### Task objective:
Copy nothing but the lines below running from the line containing "Summary (75, 166)" through the line containing "Related Projects (93, 275)", both end lines included.

--- Provided records Enclosed Below ---

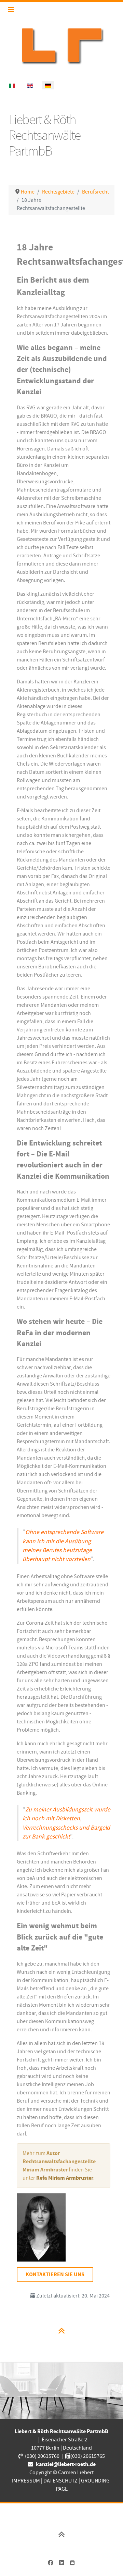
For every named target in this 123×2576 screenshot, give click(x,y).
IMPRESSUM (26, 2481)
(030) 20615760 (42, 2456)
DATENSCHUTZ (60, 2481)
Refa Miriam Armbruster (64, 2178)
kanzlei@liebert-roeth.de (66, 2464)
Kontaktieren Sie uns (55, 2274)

--- End of Enclosed Provided records ---
--- Provided records Enclosed Below ---

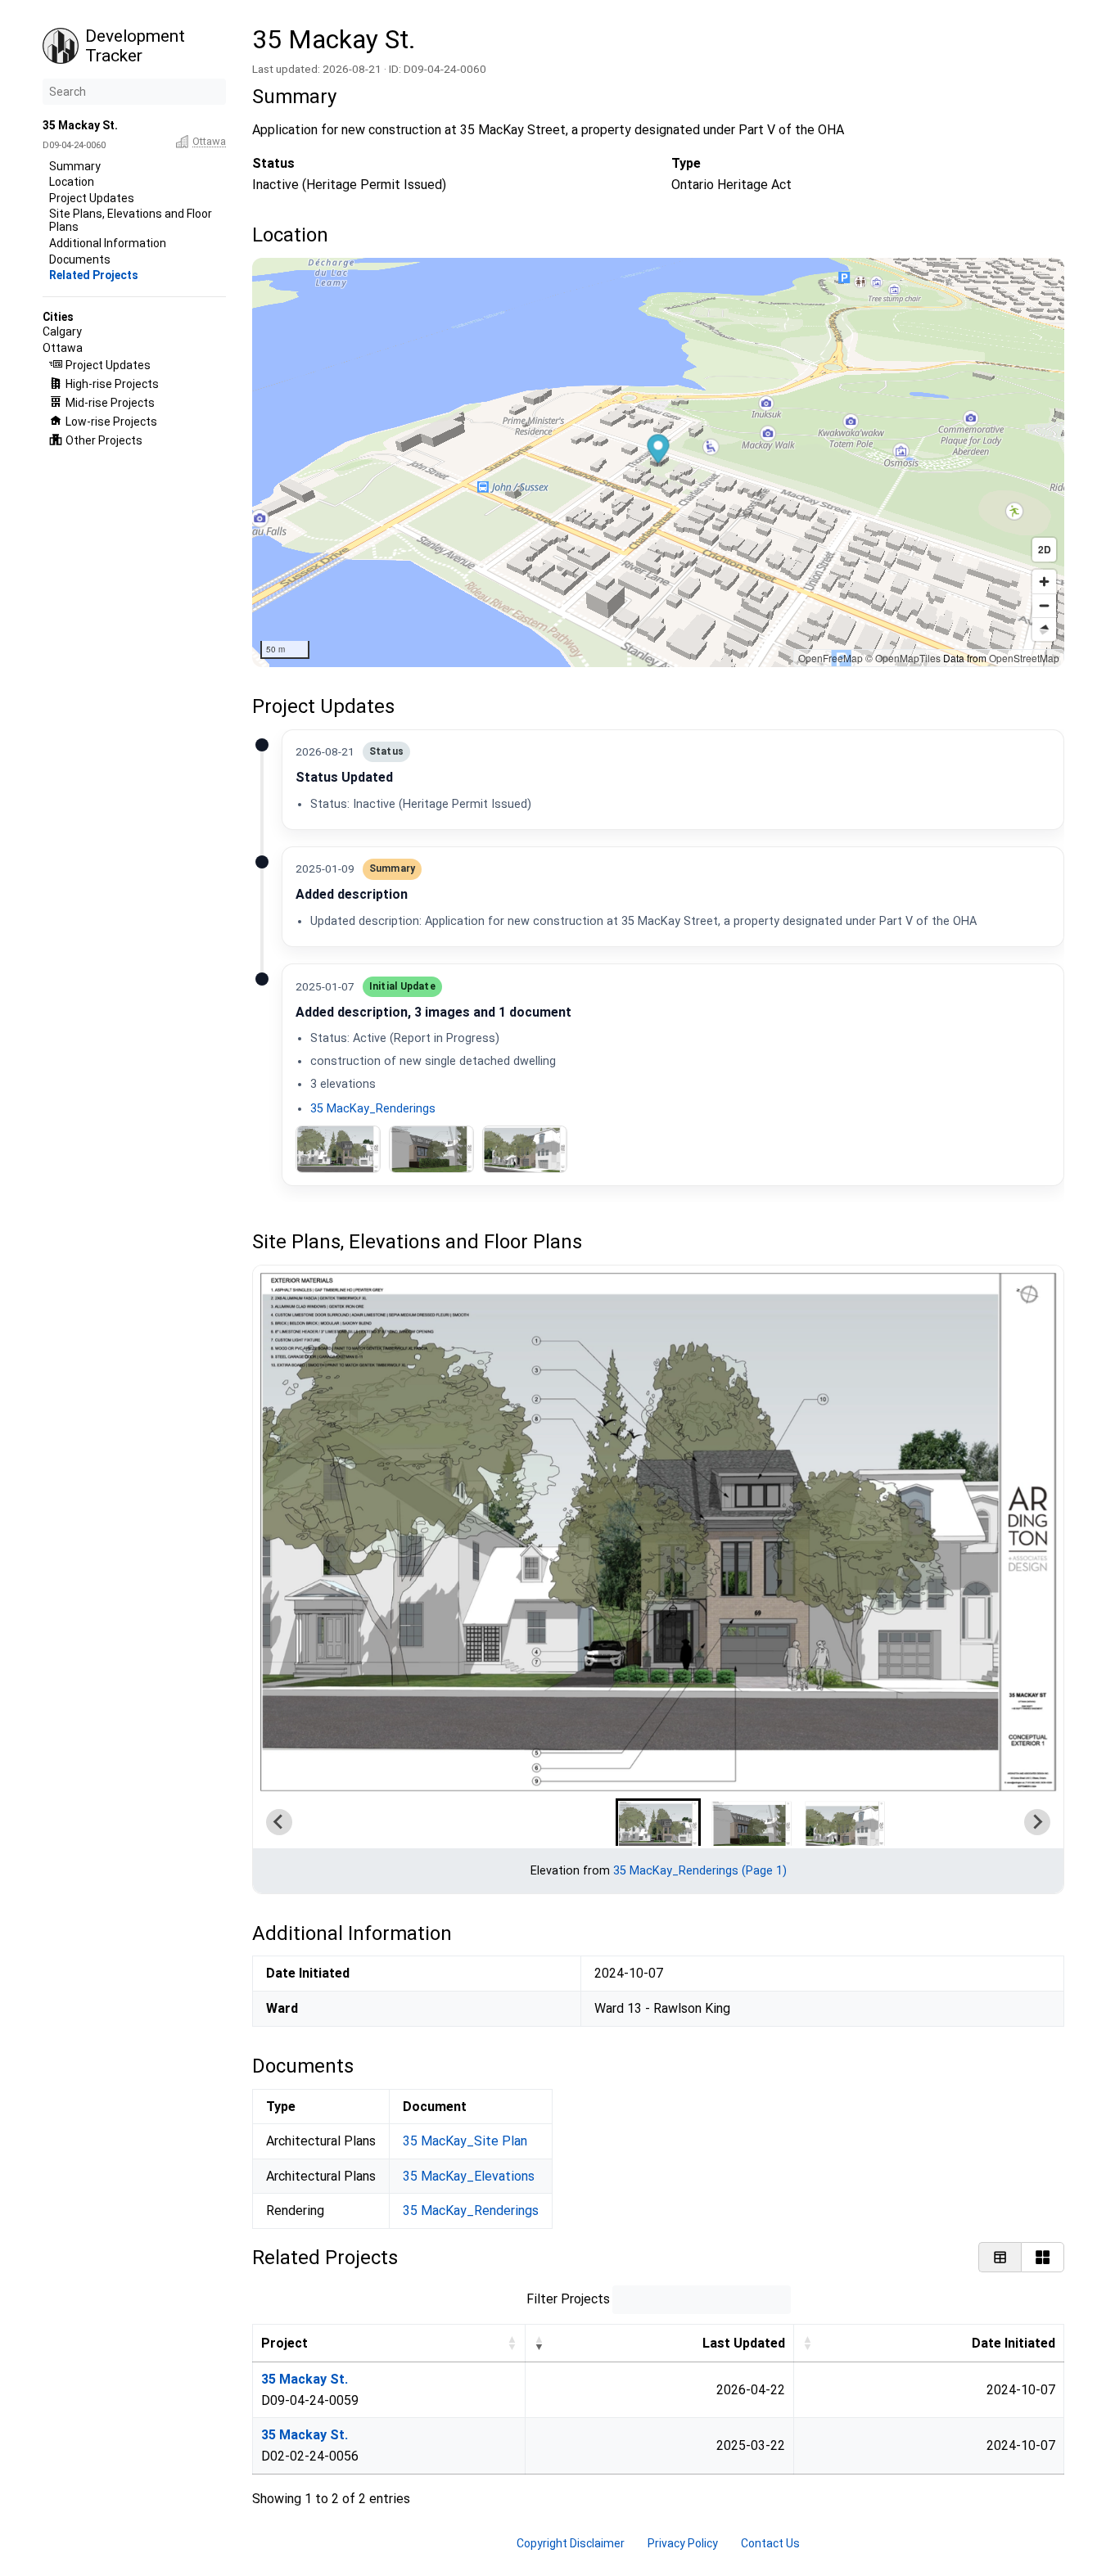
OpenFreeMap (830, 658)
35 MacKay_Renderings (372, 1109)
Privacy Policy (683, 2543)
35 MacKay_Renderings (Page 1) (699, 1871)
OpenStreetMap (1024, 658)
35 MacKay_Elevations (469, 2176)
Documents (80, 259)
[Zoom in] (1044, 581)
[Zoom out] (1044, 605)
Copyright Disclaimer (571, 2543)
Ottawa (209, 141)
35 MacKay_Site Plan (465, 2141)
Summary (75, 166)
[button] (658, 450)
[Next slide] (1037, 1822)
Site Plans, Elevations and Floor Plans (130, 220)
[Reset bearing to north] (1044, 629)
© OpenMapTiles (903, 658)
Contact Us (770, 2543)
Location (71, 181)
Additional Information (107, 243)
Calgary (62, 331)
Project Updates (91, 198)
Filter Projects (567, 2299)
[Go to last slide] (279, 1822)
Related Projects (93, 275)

--- End of Enclosed Provided records ---

### Solution:
Summary (75, 166)
[button] (658, 450)
[Next slide] (1037, 1822)
Site Plans, Elevations and Floor Plans (130, 220)
[Reset bearing to north] (1044, 629)
© OpenMapTiles (903, 658)
Contact Us (770, 2543)
Location (71, 181)
Additional Information (107, 243)
Calgary (62, 331)
Project Updates (91, 198)
Filter Projects (567, 2299)
[Go to last slide] (279, 1822)
Related Projects (93, 275)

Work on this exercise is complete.